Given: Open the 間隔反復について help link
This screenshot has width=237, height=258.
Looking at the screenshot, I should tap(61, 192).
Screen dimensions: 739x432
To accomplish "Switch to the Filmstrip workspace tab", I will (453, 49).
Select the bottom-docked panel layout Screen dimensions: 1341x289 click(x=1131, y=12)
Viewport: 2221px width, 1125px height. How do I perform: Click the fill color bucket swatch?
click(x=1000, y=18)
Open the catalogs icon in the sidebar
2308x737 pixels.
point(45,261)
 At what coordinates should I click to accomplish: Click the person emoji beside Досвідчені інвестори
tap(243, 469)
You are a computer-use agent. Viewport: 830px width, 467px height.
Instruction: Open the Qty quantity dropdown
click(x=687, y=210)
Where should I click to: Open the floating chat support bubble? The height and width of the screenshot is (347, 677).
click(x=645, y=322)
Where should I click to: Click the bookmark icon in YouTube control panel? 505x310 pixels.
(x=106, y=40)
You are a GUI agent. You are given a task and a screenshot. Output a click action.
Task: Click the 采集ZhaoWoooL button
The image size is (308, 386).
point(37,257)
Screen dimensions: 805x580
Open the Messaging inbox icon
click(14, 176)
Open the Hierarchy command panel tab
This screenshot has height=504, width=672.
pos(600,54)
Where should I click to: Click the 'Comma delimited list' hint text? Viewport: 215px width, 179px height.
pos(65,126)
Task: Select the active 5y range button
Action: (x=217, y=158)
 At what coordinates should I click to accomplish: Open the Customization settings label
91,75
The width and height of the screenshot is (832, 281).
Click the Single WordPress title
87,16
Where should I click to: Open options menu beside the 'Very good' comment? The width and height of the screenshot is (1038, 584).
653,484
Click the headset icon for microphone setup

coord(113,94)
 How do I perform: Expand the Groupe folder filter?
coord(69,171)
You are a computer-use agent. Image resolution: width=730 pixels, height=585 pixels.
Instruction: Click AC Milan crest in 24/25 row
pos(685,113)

•••

## Stated task
Set down the whole listing above again, line for line, without changing anything.

## Full solution
Given: Open the 間隔反復について help link
This screenshot has width=237, height=258.
Looking at the screenshot, I should tap(61, 192).
Screen dimensions: 739x432
To accomplish "Switch to the Filmstrip workspace tab", I will (453, 49).
Select the bottom-docked panel layout Screen dimensions: 1341x289 click(x=1131, y=12)
Viewport: 2221px width, 1125px height. How do I perform: Click the fill color bucket swatch?
click(x=1000, y=18)
Open the catalogs icon in the sidebar
2308x737 pixels.
point(45,261)
 At what coordinates should I click to accomplish: Click the person emoji beside Досвідчені інвестори
tap(243, 469)
You are a computer-use agent. Viewport: 830px width, 467px height.
Instruction: Open the Qty quantity dropdown
click(x=687, y=210)
Where should I click to: Open the floating chat support bubble? The height and width of the screenshot is (347, 677).
click(x=645, y=322)
Where should I click to: Click the bookmark icon in YouTube control panel? 505x310 pixels.
(x=106, y=40)
You are a GUI agent. You are given a task and a screenshot. Output a click action.
Task: Click the 采集ZhaoWoooL button
The image size is (308, 386).
point(37,257)
Screen dimensions: 805x580
Open the Messaging inbox icon
click(14, 176)
Open the Hierarchy command panel tab
This screenshot has height=504, width=672.
pos(600,54)
Where should I click to: Click the 'Comma delimited list' hint text? Viewport: 215px width, 179px height.
pos(65,126)
Task: Select the active 5y range button
Action: (x=217, y=158)
 At what coordinates should I click to accomplish: Open the Customization settings label
91,75
The width and height of the screenshot is (832, 281).
Click the Single WordPress title
87,16
Where should I click to: Open options menu beside the 'Very good' comment? The width and height of the screenshot is (1038, 584).
653,484
Click the headset icon for microphone setup

coord(113,94)
 How do I perform: Expand the Groupe folder filter?
coord(69,171)
You are a computer-use agent. Image resolution: width=730 pixels, height=585 pixels.
Instruction: Click AC Milan crest in 24/25 row
pos(685,113)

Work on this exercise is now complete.